SEARSPORT, Maine — Voters this week in Stockton Springs and Searsport approved a $10 million budget for Regional School Unit 20 by a comfortable margin.

The 299 to 166 vote in favor on Thursday felt pretty good to Tony Bagley of Searsport, the chairman of the RSU 20 board of directors. Those two towns are the only survivors of the original nine-community school district that was formed after the controversial 2008 school consolidation law. Over the last few years, Belfast, Belmont, Frankfort, Morrill, Northport, Searsmont and Swanville have withdrawn from the district. The next school year will be the first that the district is down to Searsport and Stockton Springs.
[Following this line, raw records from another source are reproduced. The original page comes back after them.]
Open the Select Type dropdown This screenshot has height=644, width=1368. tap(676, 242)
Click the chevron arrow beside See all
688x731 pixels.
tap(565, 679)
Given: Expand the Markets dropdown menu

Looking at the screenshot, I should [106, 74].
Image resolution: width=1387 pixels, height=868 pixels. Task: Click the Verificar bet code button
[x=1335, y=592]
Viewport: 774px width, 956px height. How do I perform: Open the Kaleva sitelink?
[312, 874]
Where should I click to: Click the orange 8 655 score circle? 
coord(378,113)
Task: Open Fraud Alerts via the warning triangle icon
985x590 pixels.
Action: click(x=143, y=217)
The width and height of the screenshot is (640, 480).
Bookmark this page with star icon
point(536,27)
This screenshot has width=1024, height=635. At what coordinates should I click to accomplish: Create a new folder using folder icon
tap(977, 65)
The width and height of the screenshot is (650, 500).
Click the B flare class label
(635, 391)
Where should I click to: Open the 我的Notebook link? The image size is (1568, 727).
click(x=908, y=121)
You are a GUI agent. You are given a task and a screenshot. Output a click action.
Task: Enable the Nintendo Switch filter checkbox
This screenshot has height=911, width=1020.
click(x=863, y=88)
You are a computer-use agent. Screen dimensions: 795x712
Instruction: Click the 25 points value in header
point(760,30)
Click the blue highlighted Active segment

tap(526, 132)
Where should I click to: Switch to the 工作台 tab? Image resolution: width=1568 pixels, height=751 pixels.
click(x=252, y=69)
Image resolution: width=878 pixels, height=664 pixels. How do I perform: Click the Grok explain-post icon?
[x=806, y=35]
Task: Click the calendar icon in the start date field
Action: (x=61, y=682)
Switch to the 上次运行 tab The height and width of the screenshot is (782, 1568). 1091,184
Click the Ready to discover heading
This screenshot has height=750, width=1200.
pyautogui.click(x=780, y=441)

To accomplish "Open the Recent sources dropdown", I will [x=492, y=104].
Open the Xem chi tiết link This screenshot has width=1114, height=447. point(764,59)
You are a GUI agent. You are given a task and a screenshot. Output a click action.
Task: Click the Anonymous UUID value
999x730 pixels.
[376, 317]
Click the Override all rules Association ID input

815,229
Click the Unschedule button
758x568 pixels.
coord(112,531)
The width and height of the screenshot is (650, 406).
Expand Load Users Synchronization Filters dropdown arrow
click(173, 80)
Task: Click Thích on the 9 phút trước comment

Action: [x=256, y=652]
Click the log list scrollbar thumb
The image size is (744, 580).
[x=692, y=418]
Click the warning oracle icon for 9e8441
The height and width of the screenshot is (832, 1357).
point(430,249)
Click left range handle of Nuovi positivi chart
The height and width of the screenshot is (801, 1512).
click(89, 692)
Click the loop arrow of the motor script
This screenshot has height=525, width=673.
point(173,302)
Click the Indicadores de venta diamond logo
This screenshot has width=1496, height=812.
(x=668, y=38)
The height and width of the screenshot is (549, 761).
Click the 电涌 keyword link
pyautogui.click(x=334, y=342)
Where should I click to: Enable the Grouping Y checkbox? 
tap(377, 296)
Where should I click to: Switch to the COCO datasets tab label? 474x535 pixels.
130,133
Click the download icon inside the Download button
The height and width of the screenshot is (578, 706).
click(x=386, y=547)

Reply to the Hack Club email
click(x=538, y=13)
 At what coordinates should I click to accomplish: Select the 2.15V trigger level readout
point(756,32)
“Everybody’s excited,” Bagley said Friday. “We’ve pretty much built a whole new team — new superintendent, new principal, new business manager. We’ve pretty much set up a brand-new RSU ourselves, aside from the name. Now we’re onward and upward, as Superintendent Chris Downing likes to say.”

The budget includes some changes, Bagley said. The district has increased class sizes in the elementary school, which resulted in the elimination of three probationary teaching positions. Also, the district has cut one physical education teaching position and removed 2.65 teaching positions from the middle and high school levels, for a total of 6.65 teaching positions that have been eliminated. The district also has pared a bus driver off the employment rolls and has saved money on the administration by reorganizing its central office.

Additionally, RSU 20 has added a half-time foreign language teacher at the high school and turned a part-time music teaching position into a full-time one.

The new budget does mean some additional costs for local property taxpayers, Bagley said. Compared with last year’s RSU 20 budget, the local appropriation for Searsport will increase by 5.4 percent and it will jump by 7 percent in Stockton Springs. Bagley said that dollarwise, the increase is about $340,000.

With 544 students in the school district, the $10 million budget means that the per-student cost is about $18,000. That per-student sum apparently is much more than the statewide average education cost, which was $10,021 per student in 2012-2013, the most recent year listed by the Maine Department of Education.

Bagley said he wanted to thank everyone who voted on the RSU 20 budget. Searsport saw nearly 9 percent of the 2,241 registered voters go to the polls. Stockton Springs had a larger turnout, with more than 20 percent of the 1,285 registered voters casting ballots.

“It shows that people really do care,” he said.